- Bash Cookbook
- Ron Brash Ganesh Naik
- 1276字
- 2021-07-23 19:17:35
How it works...
As you may have guessed, snooping through lots of data without regexes and wildcards can be a nightmare for the uninitiated. An even scarier one might even occur when your expressions don't use the correct terms or a valid (and accurate) expression to begin with. However, wildcards are quite useful on the command line when trying to craft strings together, find data quickly, and finding files. Sometimes, it the usability of the search result that's irrelevant if I'm merely looking to find the filename and rough location/line of a specific occurrence. For example, where is this CSS class in what file?
Well, you made it through the script and ran several commands to get a real-world idea of how to use regexes and wildcards at a surface level. Let's turn back the clock and walk through the recipe.
In step 1, we opened a console, created a simple script, and executed it. The output results were then displayed on the console:
$ bash test.sh
-------------------------------------------------
Linux-Journal-2017-08.pdf
Linux-Journal-2017-09.pdf
Linux-Journal-2017-10.pdf
Test.pdf
-------------------------------------------------
-rw-rw-r-- 1 rbrash rbrash 0 Nov 15 22:13 A0.test2
-rw-rw-r-- 1 rbrash rbrash 0 Nov 15 22:13 A1.test2
-rw-rw-r-- 1 rbrash rbrash 0 Nov 15 22:13 A2.test2
-rw-rw-r-- 1 rbrash rbrash 0 Nov 15 22:13 B0.test2
-rw-rw-r-- 1 rbrash rbrash 0 Nov 15 22:13 B1.test2
-rw-rw-r-- 1 rbrash rbrash 0 Nov 15 22:13 B2.test2
-rw-rw-r-- 1 rbrash rbrash 0 Nov 15 22:13 C0.test2
-rw-rw-r-- 1 rbrash rbrash 0 Nov 15 22:13 C1.test2
-rw-rw-r-- 1 rbrash rbrash 0 Nov 15 22:13 C2.test2
-rw-rw-r-- 1 rbrash rbrash 0 Nov 15 22:13 Z9,test2
-rw-rw-r-- 1 rbrash rbrash 0 Nov 15 22:13 Z9..test2
-rw-rw-r-- 1 rbrash rbrash 0 Nov 15 22:13 Z9.test3
Desktop:
total 20428
drwxrwxr-x 2 rbrash rbrash 4096 Nov 15 12:55 book
# Lots of files here too
Documents:
total 0
Downloads:
total 552776
-rw------- 1 root root 1024 Feb 11 2017 ~
... # I have a lot of files for this book
Music:
total 0
Pictures:
total 2056
drwxrwxr-x 2 rbrash rbrash 4096 Sep 6 21:56 backgrounds
Public:
total 0
Templates:
total 0
Videos:
total 4
drwxrwxr-x 13 rbrash rbrash 4096 Aug 11 10:42 movies
-------------------------------------------------
a.test b.test c.test
-------------------------------------------------
a.test b.test c.test test.txt
-------------------------------------------------
, & .
-------------------------------------------------
C0.test2
C1.test2
C2.test2
Z9,test2
Z9.test3
It could be a lot scarier! Right? In the first line, we begin by chasing down some PDFs that start with a capital (uppercase) letter. The line ls * | grep [[:upper:]]*.pdf uses the ls command with a * wildcard (for everything) and then pipes the output into grep with a simple regex. The regex is [[:upper:]] followed by another * wildcard to combine the .pdf string. This produces our search results, which at a minimum will contain Test.pdf (my results returned PDFs for a popular Linux journal too!).

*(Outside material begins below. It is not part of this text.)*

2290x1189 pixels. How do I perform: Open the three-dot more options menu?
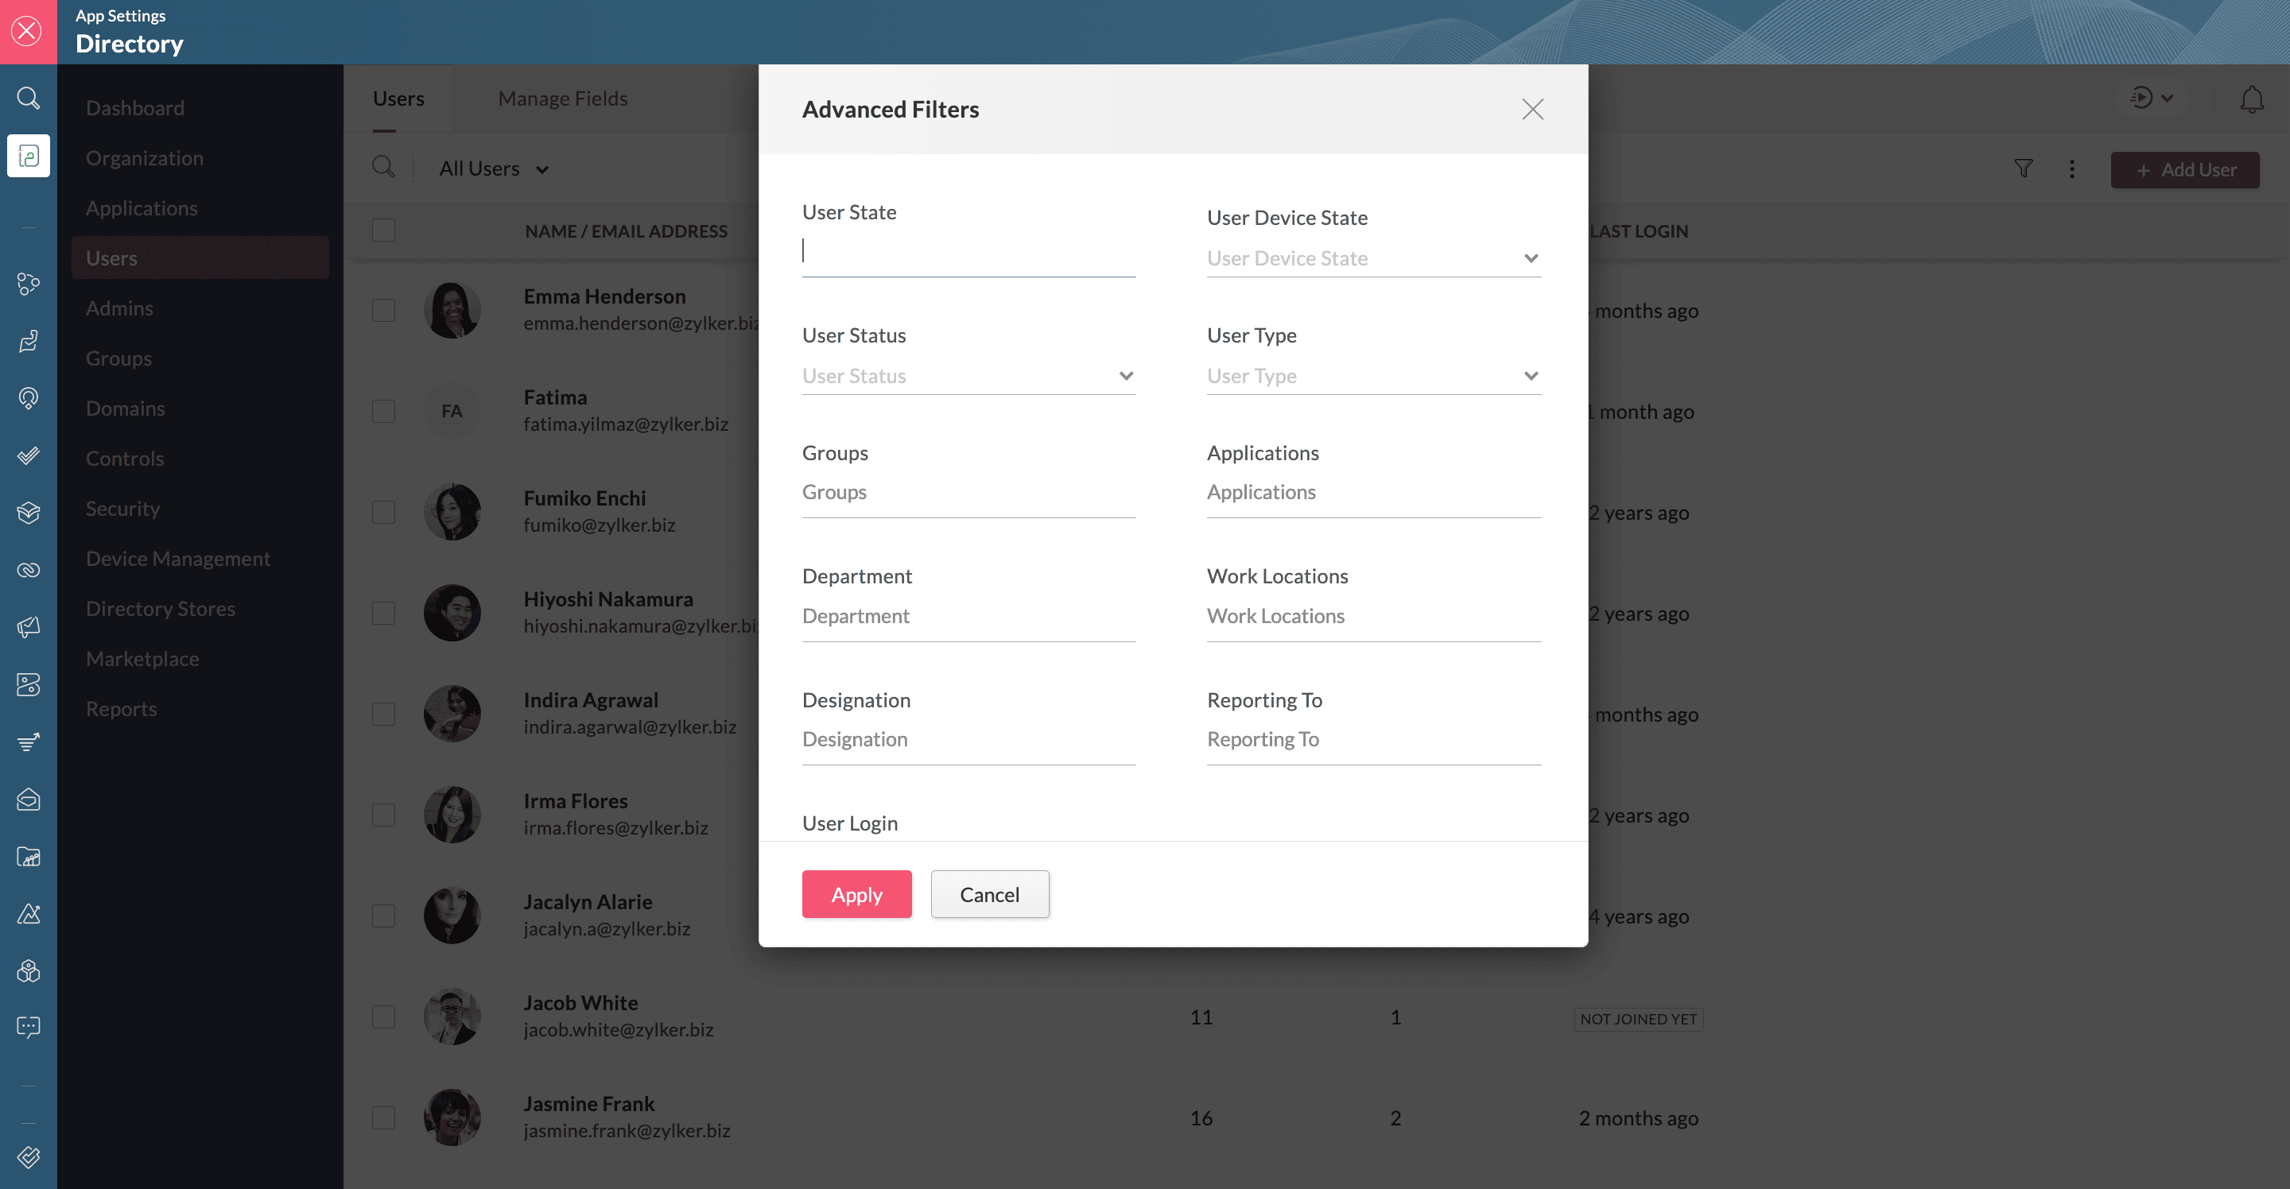pos(2071,169)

Then, we perform almost the same search using ls -l [[:upper:]]* , but using the ls directory with a regex will return a large amount of data (if all of the folders have contents). It begins in the current directory where the script is located, and then marches one directory deep and prints the contents. A neat feature is the use of the -l flag, which will produce long results and print the size of the directory in bytes.

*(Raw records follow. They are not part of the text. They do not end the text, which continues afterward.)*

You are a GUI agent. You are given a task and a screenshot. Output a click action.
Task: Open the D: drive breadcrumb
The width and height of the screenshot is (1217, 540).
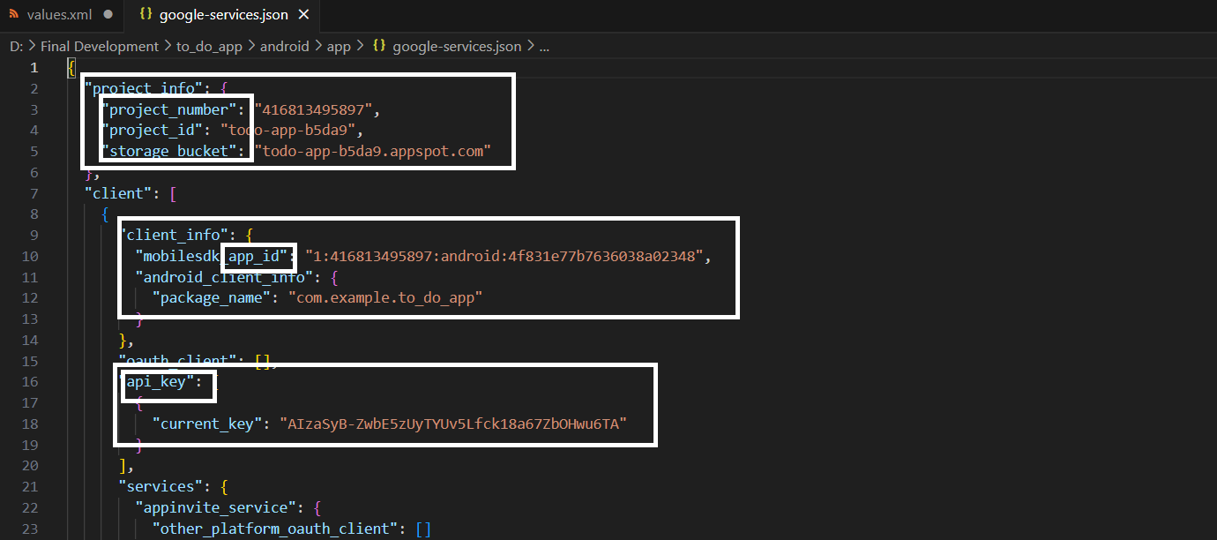click(16, 46)
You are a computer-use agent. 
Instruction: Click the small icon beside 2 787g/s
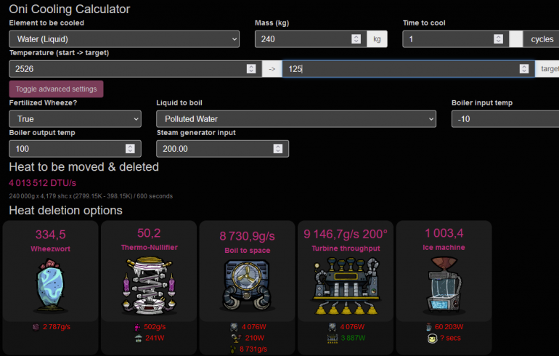pyautogui.click(x=37, y=328)
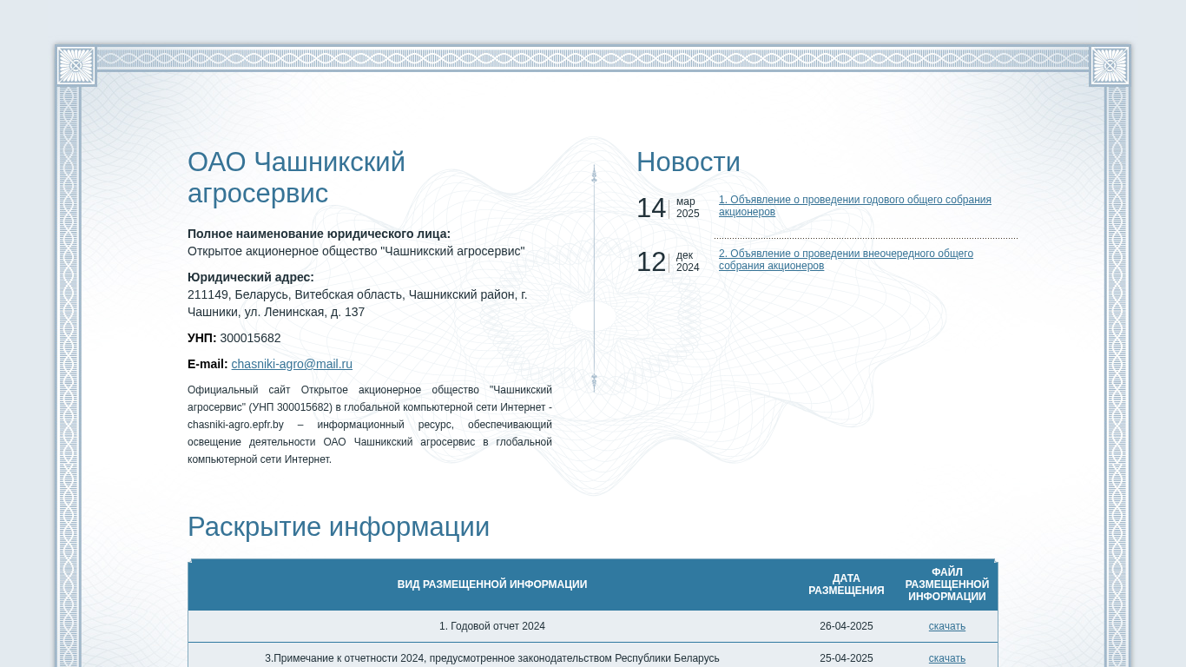Open the chasniki-agro@mail.ru email link
This screenshot has width=1186, height=667.
tap(292, 364)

Next, we use ls and look for all files beginning with a lowercase character and end with the .test extension. Little did you know, when you set up this recipe, you also saw wildcards and an expansion at work: touch {a..c}.test . The touch command created three files: a.test, b.test, and c.test. The ls command with this simple regex returns the names of the previous three files.
Again, we use the ls command with the (*), wildcard and expansion brackets to match for file extensions: ls *.{test,txt}. It searches for files with any name (*), which are then concatenated with a period (.), followed by either test or txt extensions.

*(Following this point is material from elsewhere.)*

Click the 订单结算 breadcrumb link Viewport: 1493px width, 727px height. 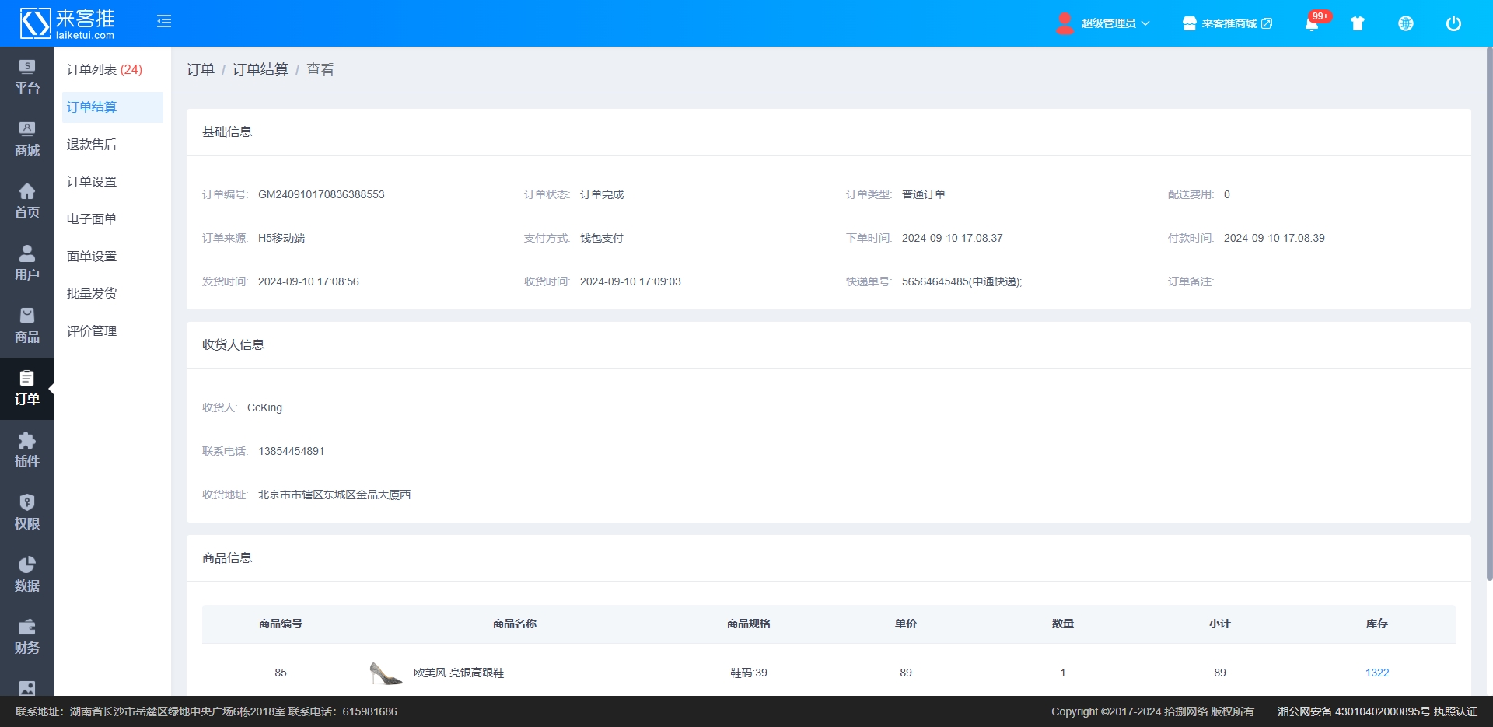coord(260,70)
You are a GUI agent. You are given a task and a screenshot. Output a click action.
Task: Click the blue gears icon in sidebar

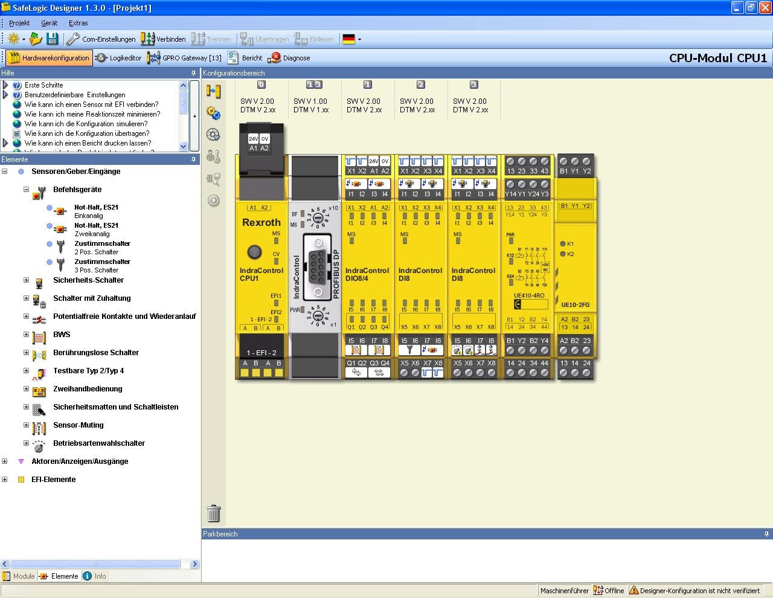point(213,113)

Next, in step 7, we combined a few things we have learned using pipes, grep, xargs, and a regex in the command: echo "${STR1}" | grep -o [[:punct:]] | xargs echo. The fact that the output from grep will be in \n delimited form (new lines for each instance found), this will break our intention to have all of the values echoed to the console in this form and thereby we need xargs to fix the output into parameters echo can properly use. For example, echo "item1\n item2\n item3\n" will not work, but with xargs, it will look like: echo "item1" "item2" "item3".
And in the final command, we finally arrive at a crazier regex, which in truth is actually quite tame: ls | grep -E "([[:upper:]])([[:digit:]])?.test?." | tail -n 5. It introduces a couple of concepts, including groups (the parentheses), (?) wildcards, and how you can combine multiple expression components, and tail.
Using grep, the -E (expression flag), and two groups (the expressions inside of the parenthesis), we can combine them with the ? regex operator. This acts as a wildcard for a single character:
C0.test2
C1.test2
C2.test2
Z9,test2
Z9.test3
We can see that the last five results were returned, starting with a capital letter, followed by a number, a character (either . or ,), and then the word test and a number. We created one test file called Z9..test2. Notice how it was not included among the list items? This was because we did not use an expression like this:
$ ls | grep -E "([[:upper:]])([[:digit:]])?.?.test?"
In step 4, we run a particular regex using grep and -oP flags, grep -oP 'name="\K.*?(?=")' www.packtpub.com/index.html, on top of our recently crawled archive of www.packtpub.com. The -o flag means output only matching values, and -P is for using the Perl expressions.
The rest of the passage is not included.